This book addresses a broad set of historical and intellectual developments that attempts to shed light on these questions. It is not a “Jewish book,” but it uses “Jewishness” as a metaphor for people on the margins, people who are minorities, whether against their will or by choice. At the same time, it is a book about cosmopolitanism, as theory and praxis that sees Jews not in terms of their victimhood but explores the possibilities of autonomous cosmopolitan social and political action. It also tries to illuminate Jewish voices that self-consciously examine what Europe meant to them before and after the Holocaust.
Some of these voices stress the sanctity of this world and speak of the autonomy of the individual as one of the fundamental principles of modern society. Many Jewish intellectuals were concerned with moral individualism, which is both transcendental and of this world (this was not, of course, only a Jewish agenda). In their view, this was the true expression of modernity. The particular world of devout Jewry was no longer sufficient to cope with the challenges of modernity. Thus, they were looking for universal guidelines, both within and outside the state. This trend was exemplified by the French sociologist Emile Durkheim, who came from a religious Jewish family and described the birth of civil religion at the end of the nineteenth century. Durkheim was a firm believer in the religion of humanity, the worldly belief in salvation through the action of human beings. It is this religion of humanity that also allows Jews to be incorporated into the universality of the rational state. A similar point can be made today about the “secular” religion of cosmopolitan morality: it, too, has transcendental features and places the human being in the foreground. For cosmopolitan theory, this means the tangible human being – not the idea of a human being, the universal man of modern theory.

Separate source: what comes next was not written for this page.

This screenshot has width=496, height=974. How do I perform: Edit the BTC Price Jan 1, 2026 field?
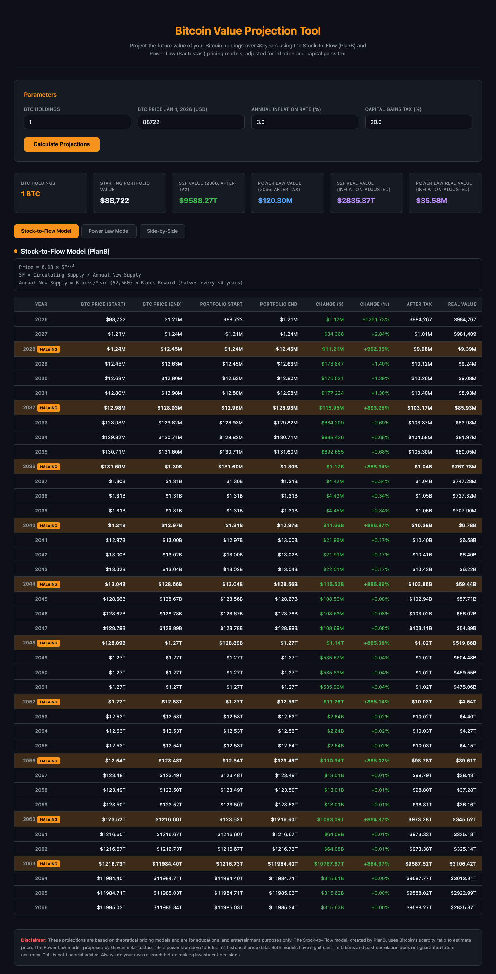pos(191,122)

Hannah Arendt, the Jewish intellectual, is the main protagonist with whose help I will explore those questions. She expressed this sentiment in an early essay of 1945 on guilt and responsibility. We will see how these concepts like guilt and responsibility became central to a cosmopolitan theory of being “my brother’s keeper.” What does “universal” responsibility mean? Arendt was asking this question at the moment when World War II came to an end. She addressed it in one of her first essays in 1945; it occupied her for the rest of her life.1 The essay concludes with Arendt’s comments about universal responsibility and its relation to the concept of humanity, which she sees as part of the Jewish tradition: “Perhaps those Jews, to whose forefathers we owe the conception of the idea of humanity, knew something about that burden when each year they used to say: ‘Our Father and King, we have sinned before you,’ taking not only the sins of their own community but all human offenses upon themselves” (Arendt 1994: 131–2). Thus both Durkheim and Arendt tried to push the boundaries of their collective existence from particular premises to universal ones, combining the monotheistic message of the Jews with the universal claims of the Enlightenment. Arendt and many of her Jewish contemporaries serve in this book as personifications of a cosmopolitan ideal, with all its inherent contradictions.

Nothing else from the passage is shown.